__AVAILABLE RECORDS__.
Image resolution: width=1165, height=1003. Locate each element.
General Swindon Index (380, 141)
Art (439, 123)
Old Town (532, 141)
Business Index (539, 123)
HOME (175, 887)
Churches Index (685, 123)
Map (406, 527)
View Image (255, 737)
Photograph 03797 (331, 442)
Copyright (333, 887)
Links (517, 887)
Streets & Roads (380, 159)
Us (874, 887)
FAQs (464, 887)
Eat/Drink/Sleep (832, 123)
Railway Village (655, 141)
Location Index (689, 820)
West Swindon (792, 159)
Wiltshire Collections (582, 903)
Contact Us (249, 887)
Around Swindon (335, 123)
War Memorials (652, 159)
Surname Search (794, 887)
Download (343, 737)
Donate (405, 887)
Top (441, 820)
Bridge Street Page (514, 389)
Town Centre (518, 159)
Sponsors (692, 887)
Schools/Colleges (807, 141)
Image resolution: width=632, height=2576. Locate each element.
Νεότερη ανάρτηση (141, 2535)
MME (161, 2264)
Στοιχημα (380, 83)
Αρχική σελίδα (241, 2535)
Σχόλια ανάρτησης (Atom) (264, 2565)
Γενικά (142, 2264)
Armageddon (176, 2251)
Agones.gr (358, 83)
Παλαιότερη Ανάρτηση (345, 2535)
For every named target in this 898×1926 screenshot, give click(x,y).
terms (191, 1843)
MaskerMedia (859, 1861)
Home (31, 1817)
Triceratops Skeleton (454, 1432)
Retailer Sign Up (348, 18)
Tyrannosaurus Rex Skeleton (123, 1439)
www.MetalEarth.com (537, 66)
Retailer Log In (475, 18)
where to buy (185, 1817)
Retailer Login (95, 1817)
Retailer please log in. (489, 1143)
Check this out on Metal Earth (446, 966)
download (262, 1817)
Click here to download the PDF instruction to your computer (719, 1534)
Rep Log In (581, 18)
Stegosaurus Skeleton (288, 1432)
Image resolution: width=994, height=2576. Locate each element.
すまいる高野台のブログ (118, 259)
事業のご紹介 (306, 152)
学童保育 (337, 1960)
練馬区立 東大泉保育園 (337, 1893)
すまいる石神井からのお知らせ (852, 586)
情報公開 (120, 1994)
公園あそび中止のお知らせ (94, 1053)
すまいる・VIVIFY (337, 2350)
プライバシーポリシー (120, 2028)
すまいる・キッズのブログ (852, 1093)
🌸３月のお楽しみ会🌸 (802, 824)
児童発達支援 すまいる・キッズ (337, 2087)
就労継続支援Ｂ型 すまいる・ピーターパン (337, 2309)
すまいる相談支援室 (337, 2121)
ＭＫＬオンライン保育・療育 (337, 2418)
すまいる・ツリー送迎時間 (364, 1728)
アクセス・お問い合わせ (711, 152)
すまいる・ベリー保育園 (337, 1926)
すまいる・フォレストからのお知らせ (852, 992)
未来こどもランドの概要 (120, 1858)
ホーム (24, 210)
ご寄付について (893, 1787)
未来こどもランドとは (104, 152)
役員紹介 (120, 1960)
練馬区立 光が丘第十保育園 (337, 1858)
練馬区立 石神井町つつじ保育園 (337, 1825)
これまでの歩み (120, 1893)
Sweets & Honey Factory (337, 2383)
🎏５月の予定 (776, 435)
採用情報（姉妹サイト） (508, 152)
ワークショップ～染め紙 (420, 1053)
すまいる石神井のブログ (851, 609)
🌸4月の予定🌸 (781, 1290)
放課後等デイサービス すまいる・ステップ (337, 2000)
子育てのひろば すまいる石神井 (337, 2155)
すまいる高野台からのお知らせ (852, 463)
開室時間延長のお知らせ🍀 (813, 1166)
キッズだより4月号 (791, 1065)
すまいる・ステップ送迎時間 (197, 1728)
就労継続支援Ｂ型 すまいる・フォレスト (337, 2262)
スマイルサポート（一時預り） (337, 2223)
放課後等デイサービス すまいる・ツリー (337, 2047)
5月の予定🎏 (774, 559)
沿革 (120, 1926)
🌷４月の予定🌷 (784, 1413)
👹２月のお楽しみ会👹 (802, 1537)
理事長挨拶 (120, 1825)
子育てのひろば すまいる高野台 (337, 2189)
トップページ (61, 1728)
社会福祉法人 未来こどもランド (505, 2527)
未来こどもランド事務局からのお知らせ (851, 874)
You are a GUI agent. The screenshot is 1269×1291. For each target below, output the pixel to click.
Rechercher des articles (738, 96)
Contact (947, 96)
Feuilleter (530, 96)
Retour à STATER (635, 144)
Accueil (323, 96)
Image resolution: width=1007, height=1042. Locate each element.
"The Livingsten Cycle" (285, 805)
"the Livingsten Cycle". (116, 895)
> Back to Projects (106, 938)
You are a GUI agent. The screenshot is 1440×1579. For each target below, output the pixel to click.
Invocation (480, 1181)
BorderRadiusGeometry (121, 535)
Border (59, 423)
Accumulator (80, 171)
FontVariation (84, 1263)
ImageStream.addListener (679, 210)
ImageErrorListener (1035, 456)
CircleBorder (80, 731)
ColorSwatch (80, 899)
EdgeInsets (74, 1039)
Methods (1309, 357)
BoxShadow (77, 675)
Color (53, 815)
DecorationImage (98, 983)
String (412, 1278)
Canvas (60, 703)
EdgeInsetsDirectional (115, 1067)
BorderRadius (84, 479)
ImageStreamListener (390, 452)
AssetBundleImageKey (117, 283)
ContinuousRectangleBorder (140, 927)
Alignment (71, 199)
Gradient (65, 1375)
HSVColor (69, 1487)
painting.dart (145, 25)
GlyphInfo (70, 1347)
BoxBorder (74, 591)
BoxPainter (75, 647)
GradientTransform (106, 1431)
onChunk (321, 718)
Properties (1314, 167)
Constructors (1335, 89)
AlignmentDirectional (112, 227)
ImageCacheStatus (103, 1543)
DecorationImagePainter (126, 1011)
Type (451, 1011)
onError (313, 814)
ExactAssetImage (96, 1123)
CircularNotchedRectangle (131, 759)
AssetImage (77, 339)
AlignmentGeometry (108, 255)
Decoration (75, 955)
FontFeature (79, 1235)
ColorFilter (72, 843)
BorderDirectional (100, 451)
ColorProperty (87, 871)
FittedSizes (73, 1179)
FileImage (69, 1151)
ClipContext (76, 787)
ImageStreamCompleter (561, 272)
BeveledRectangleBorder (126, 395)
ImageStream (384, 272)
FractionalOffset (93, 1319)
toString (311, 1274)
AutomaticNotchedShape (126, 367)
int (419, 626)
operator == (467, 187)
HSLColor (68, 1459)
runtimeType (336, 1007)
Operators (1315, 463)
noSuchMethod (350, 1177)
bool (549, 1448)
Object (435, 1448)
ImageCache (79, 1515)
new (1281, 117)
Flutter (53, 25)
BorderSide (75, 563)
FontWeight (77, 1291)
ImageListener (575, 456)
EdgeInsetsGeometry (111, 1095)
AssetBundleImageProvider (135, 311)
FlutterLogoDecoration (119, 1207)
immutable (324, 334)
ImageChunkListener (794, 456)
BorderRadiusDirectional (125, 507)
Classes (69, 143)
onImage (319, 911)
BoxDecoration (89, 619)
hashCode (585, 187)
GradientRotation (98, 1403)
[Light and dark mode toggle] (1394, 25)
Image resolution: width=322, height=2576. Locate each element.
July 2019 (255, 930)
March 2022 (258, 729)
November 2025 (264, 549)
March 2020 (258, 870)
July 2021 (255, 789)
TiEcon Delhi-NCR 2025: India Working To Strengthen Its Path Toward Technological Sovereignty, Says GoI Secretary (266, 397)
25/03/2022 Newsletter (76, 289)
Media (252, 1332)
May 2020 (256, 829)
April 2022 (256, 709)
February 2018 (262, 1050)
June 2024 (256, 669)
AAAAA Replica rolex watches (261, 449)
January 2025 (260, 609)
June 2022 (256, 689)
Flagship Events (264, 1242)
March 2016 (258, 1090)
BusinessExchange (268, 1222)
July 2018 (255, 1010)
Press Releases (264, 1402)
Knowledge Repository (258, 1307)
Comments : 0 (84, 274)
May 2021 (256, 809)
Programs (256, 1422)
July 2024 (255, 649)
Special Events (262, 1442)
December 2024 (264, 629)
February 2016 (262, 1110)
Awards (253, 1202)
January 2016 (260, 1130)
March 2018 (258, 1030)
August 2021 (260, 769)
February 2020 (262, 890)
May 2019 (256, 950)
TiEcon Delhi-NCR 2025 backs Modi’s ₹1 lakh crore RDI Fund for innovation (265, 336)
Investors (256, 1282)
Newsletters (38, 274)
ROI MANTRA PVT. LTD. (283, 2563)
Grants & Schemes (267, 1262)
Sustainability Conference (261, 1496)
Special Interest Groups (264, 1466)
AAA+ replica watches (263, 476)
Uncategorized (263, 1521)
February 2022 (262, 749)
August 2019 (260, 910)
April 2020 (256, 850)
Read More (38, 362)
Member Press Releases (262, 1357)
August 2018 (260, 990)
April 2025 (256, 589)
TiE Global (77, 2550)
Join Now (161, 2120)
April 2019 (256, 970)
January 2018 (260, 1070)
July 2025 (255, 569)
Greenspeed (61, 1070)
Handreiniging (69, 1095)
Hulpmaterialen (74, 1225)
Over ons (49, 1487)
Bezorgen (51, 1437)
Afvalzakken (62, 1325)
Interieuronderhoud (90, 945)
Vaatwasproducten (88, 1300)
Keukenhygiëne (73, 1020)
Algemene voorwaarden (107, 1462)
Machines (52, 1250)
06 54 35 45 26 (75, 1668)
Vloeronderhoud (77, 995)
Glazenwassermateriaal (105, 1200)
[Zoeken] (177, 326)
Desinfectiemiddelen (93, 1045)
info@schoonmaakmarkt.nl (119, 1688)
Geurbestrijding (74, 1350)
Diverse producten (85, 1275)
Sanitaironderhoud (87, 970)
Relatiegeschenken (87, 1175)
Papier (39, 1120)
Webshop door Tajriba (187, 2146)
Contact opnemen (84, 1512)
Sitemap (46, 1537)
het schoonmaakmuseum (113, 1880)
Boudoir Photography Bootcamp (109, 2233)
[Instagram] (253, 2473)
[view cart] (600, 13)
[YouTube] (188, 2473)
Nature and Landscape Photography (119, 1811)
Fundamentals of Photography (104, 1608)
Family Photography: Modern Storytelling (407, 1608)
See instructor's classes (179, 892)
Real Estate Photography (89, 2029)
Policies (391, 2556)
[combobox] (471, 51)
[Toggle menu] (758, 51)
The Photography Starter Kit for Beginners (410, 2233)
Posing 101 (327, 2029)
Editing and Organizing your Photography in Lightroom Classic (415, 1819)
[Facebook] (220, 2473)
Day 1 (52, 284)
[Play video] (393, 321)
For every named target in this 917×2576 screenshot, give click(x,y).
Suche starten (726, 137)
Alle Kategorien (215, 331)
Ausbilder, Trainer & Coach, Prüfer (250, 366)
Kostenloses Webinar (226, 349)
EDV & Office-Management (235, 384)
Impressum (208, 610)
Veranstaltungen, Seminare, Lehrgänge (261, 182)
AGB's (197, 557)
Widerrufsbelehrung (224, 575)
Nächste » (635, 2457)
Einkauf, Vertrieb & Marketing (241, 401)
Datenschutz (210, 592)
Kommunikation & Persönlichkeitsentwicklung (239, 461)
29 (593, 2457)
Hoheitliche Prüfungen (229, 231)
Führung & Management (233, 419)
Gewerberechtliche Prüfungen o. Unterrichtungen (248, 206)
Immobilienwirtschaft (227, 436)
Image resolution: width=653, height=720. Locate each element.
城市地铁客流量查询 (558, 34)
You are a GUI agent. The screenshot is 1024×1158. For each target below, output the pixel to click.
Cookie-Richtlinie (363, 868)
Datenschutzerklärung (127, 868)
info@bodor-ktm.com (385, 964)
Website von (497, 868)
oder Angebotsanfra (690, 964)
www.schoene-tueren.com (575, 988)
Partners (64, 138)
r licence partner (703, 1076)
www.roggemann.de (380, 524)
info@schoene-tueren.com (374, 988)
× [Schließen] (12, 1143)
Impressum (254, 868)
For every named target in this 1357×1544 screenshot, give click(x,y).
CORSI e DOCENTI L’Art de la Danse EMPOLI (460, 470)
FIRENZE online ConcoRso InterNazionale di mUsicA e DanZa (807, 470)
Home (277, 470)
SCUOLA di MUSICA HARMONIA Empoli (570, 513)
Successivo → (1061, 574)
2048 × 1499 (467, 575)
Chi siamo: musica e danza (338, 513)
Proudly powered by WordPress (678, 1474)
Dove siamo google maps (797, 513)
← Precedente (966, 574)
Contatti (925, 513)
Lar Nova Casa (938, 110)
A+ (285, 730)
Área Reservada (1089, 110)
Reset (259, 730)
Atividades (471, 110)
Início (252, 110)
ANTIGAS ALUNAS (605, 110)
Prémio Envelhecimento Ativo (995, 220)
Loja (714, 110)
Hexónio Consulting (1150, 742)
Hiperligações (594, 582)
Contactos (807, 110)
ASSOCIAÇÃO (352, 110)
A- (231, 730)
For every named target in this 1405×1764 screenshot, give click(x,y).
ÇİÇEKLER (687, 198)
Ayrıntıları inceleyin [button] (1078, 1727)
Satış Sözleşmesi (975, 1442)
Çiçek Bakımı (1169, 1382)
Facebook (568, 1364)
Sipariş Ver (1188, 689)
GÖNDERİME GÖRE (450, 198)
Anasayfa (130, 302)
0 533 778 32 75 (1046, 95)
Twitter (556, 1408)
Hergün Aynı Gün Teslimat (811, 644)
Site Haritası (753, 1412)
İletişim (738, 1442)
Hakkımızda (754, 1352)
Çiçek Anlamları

__DESCRIPTION OF THE TASK__. Give the records from the line with "すまいる高野台からのお知らせ (852, 463)" up to and including the line with "Projects (106, 938)" as a JSON list of strings, one string per line, leaving out any blank lines.

__EXERCISE RESPONSE__.
[
  "すまいる高野台からのお知らせ (852, 463)",
  "開室時間延長のお知らせ🍀 (813, 1166)",
  "キッズだより4月号 (791, 1065)",
  "すまいる・ステップ送迎時間 (197, 1728)",
  "就労継続支援Ｂ型 すまいる・フォレスト (337, 2262)",
  "スマイルサポート（一時預り） (337, 2223)",
  "放課後等デイサービス すまいる・ツリー (337, 2047)",
  "5月の予定🎏 (774, 559)",
  "沿革 (120, 1926)",
  "🌷４月の予定🌷 (784, 1413)",
  "👹２月のお楽しみ会👹 (802, 1537)",
  "理事長挨拶 (120, 1825)",
  "子育てのひろば すまいる高野台 (337, 2189)",
  "トップページ (61, 1728)",
  "社会福祉法人 未来こどもランド (505, 2527)",
  "未来こどもランド事務局からのお知らせ (851, 874)",
  "You are a GUI agent. The screenshot is 1269×1291. For each target below, output the pixel to click.",
  "Rechercher des articles (738, 96)",
  "Contact (947, 96)",
  "Feuilleter (530, 96)",
  "Retour à STATER (635, 144)",
  "Accueil (323, 96)",
  "Image resolution: width=1007, height=1042. Locate each element.",
  "\"The Livingsten Cycle\" (285, 805)",
  "\"the Livingsten Cycle\". (116, 895)",
  "> Back to Projects (106, 938)"
]